Author: Lucy Fischer
For film fans the year 1927 is synonymous with the first talking picture, The Jazz Singer. But this film is not in itself a great film and is at best schmaltzy light entertainment. By contrast released just a few weeks before The Jazz Singer one of the great silent films, F.W. Murnau’s Sunrise (sometimes known as Sunrise: A Song of Two Humans was released). For many this film represents the height of silent cinema and for this reason Murnau’s classic is included in the BFI Film Classics series.
German director F.W. Murnau was invited over to Hollywood by William Fox (founder of 20th Century Fox) to make a film in 1927 and was given absolute autonomy to make his film without studio interference; Fox was absolutely aware that he was not looking at great returns for this film. Murnau had already made some of the classics of German Expressionist silent cinema with the likes of Nosferatu (1922), The Last Laugh (Der Letzte Mann) (1924) and Faust (1926). He enlisted scriptwriter Carl Mayer from Germany who had co-written the script for the groundbreaking Das Cabinet der Dr. Caligari in 1919 and no less than two cinematographers were used, Karl Struss and Charles Rosher. The story is a melodrama (based off a German book that was not published in the US until 1930) and is about a married country man (none of the characters have names) who is having an affair with a woman from the City. The pair then plot to kill the man’s wife in a boating accident. In the boat on the way to the City he changes his mind and while in the City sampling its delights the Man falls in love with his Wife all over again. But this is a melodrama and the real artistry from the film lies less in the script (even though it was written by Mayer) than it does in the director and cameraman’s artistic vision.

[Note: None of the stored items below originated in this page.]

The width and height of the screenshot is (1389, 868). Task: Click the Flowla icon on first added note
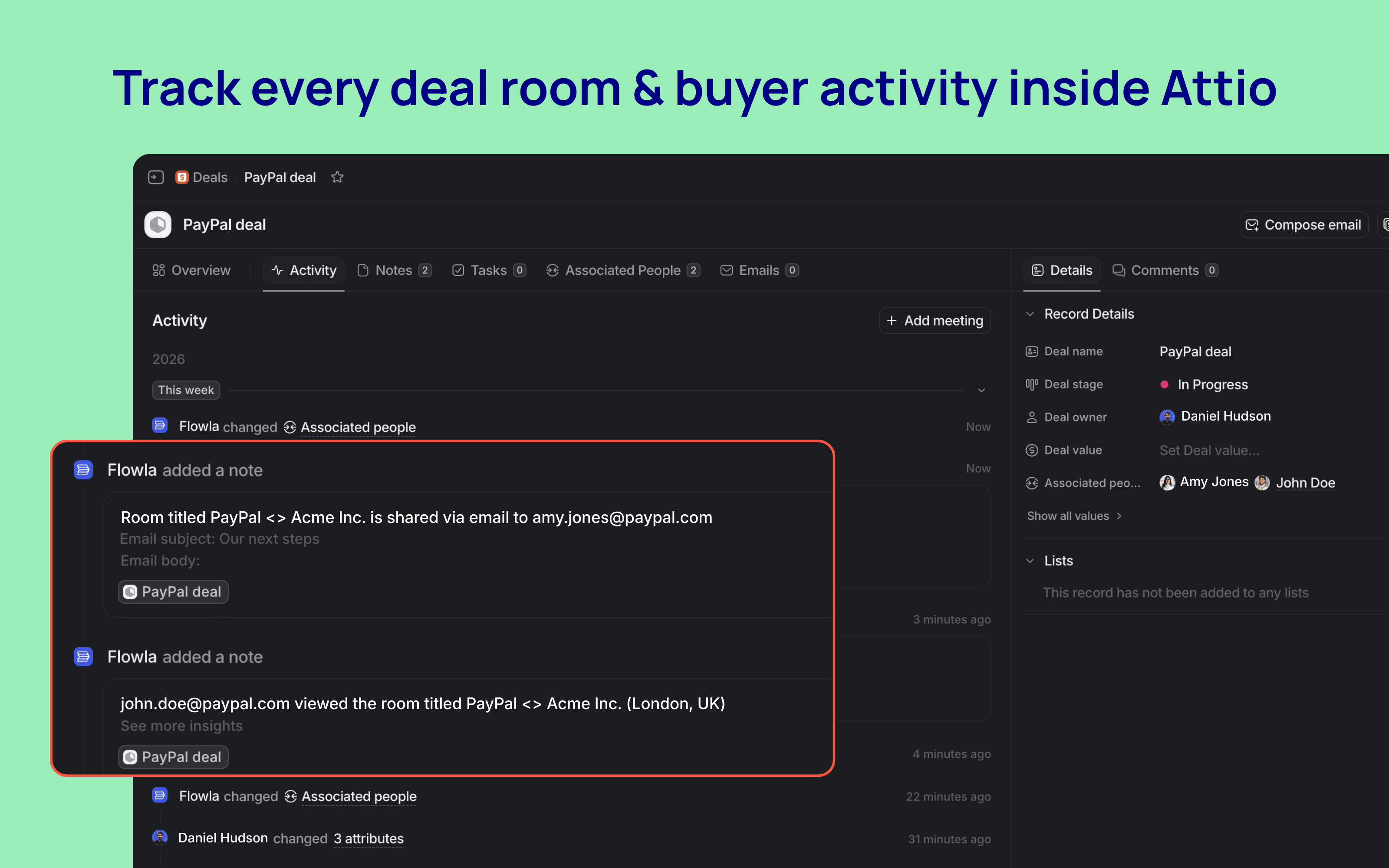83,470
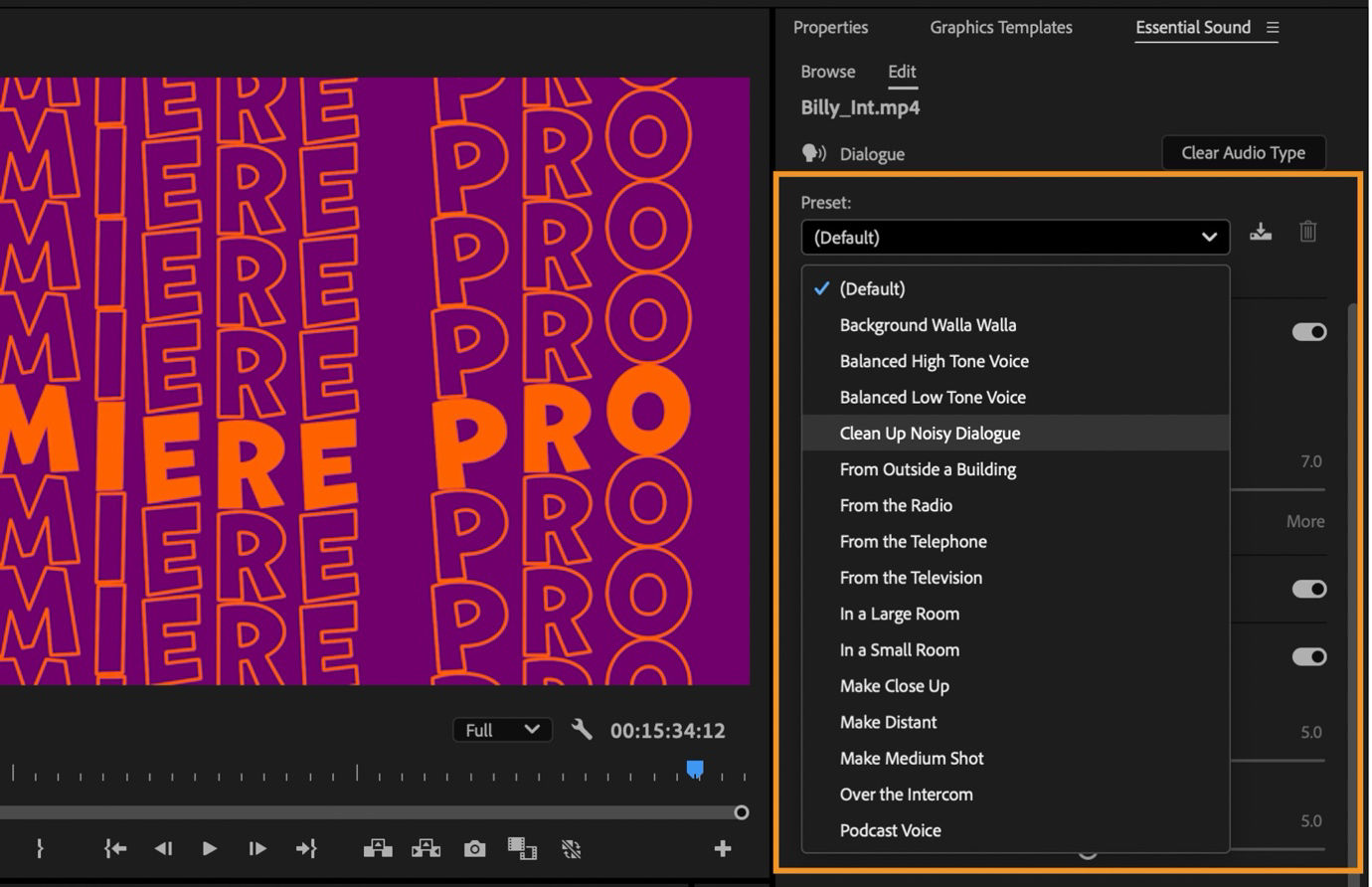Viewport: 1372px width, 887px height.
Task: Open Comparison View in the program monitor
Action: pyautogui.click(x=522, y=848)
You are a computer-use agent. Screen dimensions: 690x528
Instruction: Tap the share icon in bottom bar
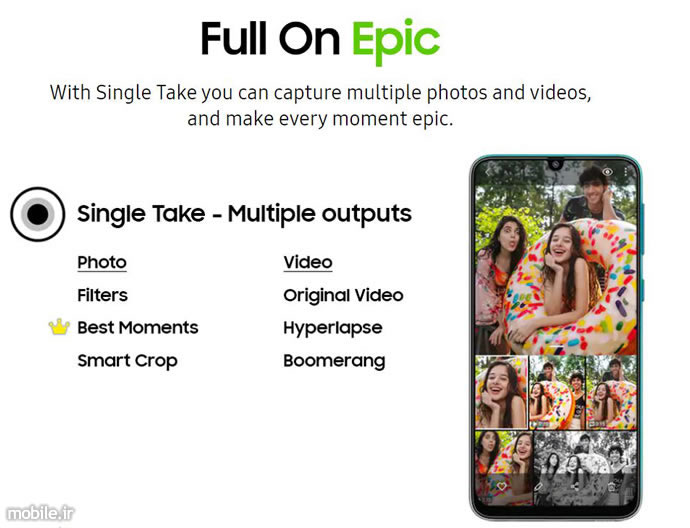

Fischer’s approach to the book and her own arguments she uses are backed up by the many references she makes to previous texts and theoreticians discussions on Sunrise including Mary Ann Doane and Erwin Panofsky. There is some background to Murnau’s previous career but where she falls short is giving much in the way of flavour of the period and only briefly mentions the impact that the talkies and the release of The Jazz Singer had on this film and silent cinema at large. She does discuss the use of sound in a silent film such as this one but doesn’t really go into the depth that is warranted; for example discussing about the Movietone process Fox used and how synchronized sound impacted on silent film. Given this she comments on the technical accomplishments achieved but fails to go into how those accomplishments were achieved. Where there is strong consistency is comparing the country to the City dichotomy: the pastoral bucolic setting in a nameless place (but looks distinctly northern German) with the City (which seems to resemble Berlin, although the shop fronts are in English and there is also a Luna amusement park) and these contrasts and differences are studied in great depth throughout. To me, however, little is made of the Modernity of the City and the romanticism of the countryside. The Man’s (played by George O’Brien) performance is Expressionist as he plots his murder (ie. Modernist) in the countryside but becomes naturalistic in the City where the Man and Wife seem like fishes out of water in this setting. Therefore, Fischer’s writing alludes to these differences but is not explicit enough in saying them.
Recently there has been much written about and recent releases of Murnau’s Hollywood films (for Fox) alongside the works of contemporary Frank Borzage with many of these films starring Sunrise star Janet Gaynor (who was awarded the first Oscar for Best Actress for several films by Murnau and Borzage including this one) and there is one sub-chapter in which this books author compares the melodrama of Sunrise to that of another film made with Gaynor released the same year, Borzage’s Seventh Heaven. The text, as can be expected comes very much from a feminist perspective and as good as her writing is, this is sometimes at the expense of other wider aspects of the film and this sub-chapter is a good example of that.
The Jazz Singer changed everything for cinema history in many different ways. Following this the camera was forced to become very static and would remain so for many years. It would not be until the late thirties and early forties when artistry would return to Hollywood with the likes of Citizen Kane and that is the reason this film is rightfully included in the BFI series. However, it is unfortunate that Fischer has not made capital on this and writes little about this films legacy or what might have been had films remained silent for a few more years. Then again maybe it was more about Fox taking chances on a director and giving him total artistic control rather than the artist being controlled by the money men and the studio.